鄰居們好像知道些什麼,他們看著藍可可欲言又止,那時候也在附近居住的文迪是她最好的朋友,她說曾經看過藍可可的媽媽和一個叔叔神態開心親密地走在路上。
所有人似乎都知道真相,唯獨她和她爸爸不知道。
噩夢裡常發生的一幕其實真實存在過。
那天她回到家裡沒人,見天色已經很晚了她就沒有去找文迪玩,回到自己的屋裡寫作業。
屋子裡只有自己「唰唰」的筆尖走動聲,當媽媽和那個叔叔的交談聲在門口外邊響起時,不知怎麼回事,她第一時間不是安靜待在書桌前,而是害怕又好奇地躲進屋裡的紅木衣櫃裡。
在漆黑的空間裡她透過門縫看見自己的房間被人推開,叔叔一臉好奇地觀察她的房間,笑著拿起剛才她寫的作業對身後的媽媽說:「看來可可還沒寫完就出去玩了呀。」
媽媽從他手裡拿下薄薄的數學作業本,「嗯,可能跑出去和鄰居家的小孩玩兒。」
「你怕不怕她突然回來啊?」
藍可可捂緊自己的嘴巴努力不讓自己發出聲音。
她看見叔叔慢慢走近媽媽的前面,貼著她的身軀,藍可可不懂這一幕代表什麼,她腦子一片空白,直覺告訴她這是危險的東西。
她又空出一隻手捂住自己的眼睛,剩餘的感官對外界的反應擴大數倍。衣櫃裡充斥著樟腦球的刺鼻臭味,這是鼻子無法適應的味道,呆多久那味道就能聞多久。
身下是胡亂堆放的衣服,還有早年爸爸媽媽結婚時的大紅喜被,也被她坐得皺巴巴的,她身子小坐在衣服上面剛剛好,就這樣躲在小小的空間裡,她聽到母親急促地說話。
「那你快點。
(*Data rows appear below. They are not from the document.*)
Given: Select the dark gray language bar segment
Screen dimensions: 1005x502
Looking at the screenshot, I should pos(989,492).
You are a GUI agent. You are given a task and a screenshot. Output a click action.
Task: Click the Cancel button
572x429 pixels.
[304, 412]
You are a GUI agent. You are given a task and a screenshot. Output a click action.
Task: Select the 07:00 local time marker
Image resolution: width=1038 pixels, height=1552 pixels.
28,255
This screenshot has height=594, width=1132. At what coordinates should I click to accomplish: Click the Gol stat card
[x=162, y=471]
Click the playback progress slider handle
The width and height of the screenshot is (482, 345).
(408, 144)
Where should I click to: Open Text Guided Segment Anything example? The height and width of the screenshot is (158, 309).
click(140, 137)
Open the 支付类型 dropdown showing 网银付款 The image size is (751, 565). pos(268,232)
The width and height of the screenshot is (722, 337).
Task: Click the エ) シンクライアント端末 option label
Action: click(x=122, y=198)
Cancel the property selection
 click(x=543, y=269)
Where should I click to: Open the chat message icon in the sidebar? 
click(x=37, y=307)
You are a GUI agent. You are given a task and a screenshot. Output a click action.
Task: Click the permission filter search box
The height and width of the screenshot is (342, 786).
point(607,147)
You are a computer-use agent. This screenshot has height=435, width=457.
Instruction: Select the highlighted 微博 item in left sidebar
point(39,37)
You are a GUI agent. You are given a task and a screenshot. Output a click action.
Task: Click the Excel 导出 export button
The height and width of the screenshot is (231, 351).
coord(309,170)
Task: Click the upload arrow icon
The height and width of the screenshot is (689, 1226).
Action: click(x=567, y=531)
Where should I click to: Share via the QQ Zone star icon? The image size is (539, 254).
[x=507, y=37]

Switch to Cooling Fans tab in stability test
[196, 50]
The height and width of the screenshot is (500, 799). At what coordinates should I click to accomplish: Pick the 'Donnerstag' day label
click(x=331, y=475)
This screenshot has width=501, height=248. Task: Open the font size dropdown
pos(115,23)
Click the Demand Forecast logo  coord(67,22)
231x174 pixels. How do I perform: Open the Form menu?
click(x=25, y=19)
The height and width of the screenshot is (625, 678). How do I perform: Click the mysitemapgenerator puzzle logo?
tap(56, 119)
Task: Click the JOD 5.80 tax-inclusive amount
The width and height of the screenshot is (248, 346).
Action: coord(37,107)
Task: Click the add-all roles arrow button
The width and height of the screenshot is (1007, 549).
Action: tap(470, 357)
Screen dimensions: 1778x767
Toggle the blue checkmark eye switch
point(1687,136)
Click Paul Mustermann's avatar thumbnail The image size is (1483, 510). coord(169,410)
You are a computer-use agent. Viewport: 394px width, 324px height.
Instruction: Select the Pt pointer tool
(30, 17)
」
那時候藍可可對性沒有概念,但從母親痛苦又夾雜愉悅的聲音,從叔叔沉悶發泄的嗯哼聲中,她模糊有了一個概念。
性是背叛。
他們很快結束,趁叔叔離開,媽媽去洗澡的時候,藍可可假裝自己剛從外面回來,媽媽隨意地瞟她一眼,「廚房裡有吃的。洗手過去吃。」
她還記得那天自己看著面容艷麗的媽媽,她嘴巴張了好久,終究是沒有問出那一句:
「媽,你是背叛了我們嗎?」
現在,回溯的時光如同電影手法般倍速前進,眨眼回到現實,藍可可大腦恍惚,她像多年前那樣無聲張開嘴看著辱罵她的老太太。
她不敢,這輩子都不敢問出那句話。
問了她就輸了。
「媽,你為什麼這麼恨我?」
一直罵人的老太太停下來,好似聽見一個巨大的笑話,她嗤笑道:「你沒想想你做了些什麼,要不是你就不會有人死,害人精竟然問我為什麼恨你?你沒有半點自知之明的嗎?!」
「那你為什麼在我爸死了之後還要養我?你那麼恨我應該不要我才對……」
老太太沉默了一瞬,沒人看見她手下緊緊攥著的床單。
「你留有藍家的血,撫養你只不過替你早死的爸爸盡保護藍家血脈的責任。」
藍可可複雜地注視著她,她仿佛看見對方年邁的身軀下糅合了各種矛盾的灰色靈魂。
她心想:你是真的恨我,恨我無意奪走那麼多條的人命,恨我說出你的秘密,所以你每時每刻都在辱罵提醒我曾犯下的罪過;但你也應該喜歡過我,我的身上同樣有一半血緣來自於你,你才會帶我逃到海城……
藍可可仰頭拼命控制要掉下來的眼淚,她沙啞地說出內心的感受:「媽,其實那天我很怕。」
「你也很害怕,對吧?」
老太太知道她說的那天是藍可可爸爸死去的那天。
估計是察覺到街坊鄰居間的閒言碎語,男人突然從外地趕回來,在家裡床單上發現些白色的污跡,雖然找不到人,兩夫妻還是因此大吵了一架。
藍可可不知道這件事情。
自從藍可可在房間裡目睹了媽媽和叔叔的行為,她就不再在床上睡,只有每天都躲再衣櫃裡才有安全感,直到不久之後某一天早上爸爸臉色難看地打開櫃門看著她。
她還十分清楚記得那天她和爸爸的對話。
那時接連幾天都是陰天,壓得人喘不過氣來。
昏暗的房間裡,爸爸臉色像天上的烏雲一樣陰沉,他蹲下身子試探地問:「可可,最近媽媽有帶其他叔叔回家裡嗎?」
藍可可點點頭又迅速搖頭。
爸爸卻像從這反覆的動作里知曉出什麼東西一樣,他憐惜地拍了拍她的頭髮,深深看著這雙懵懂不安的大眼睛,「可可是個誠實的好孩子。爸爸希望你一直好好的。」
那天夜裡,深城高速發生一起連環追尾事故致7死2傷,在這場事故死去的司機也是最初追尾的人,是藍可可的父親。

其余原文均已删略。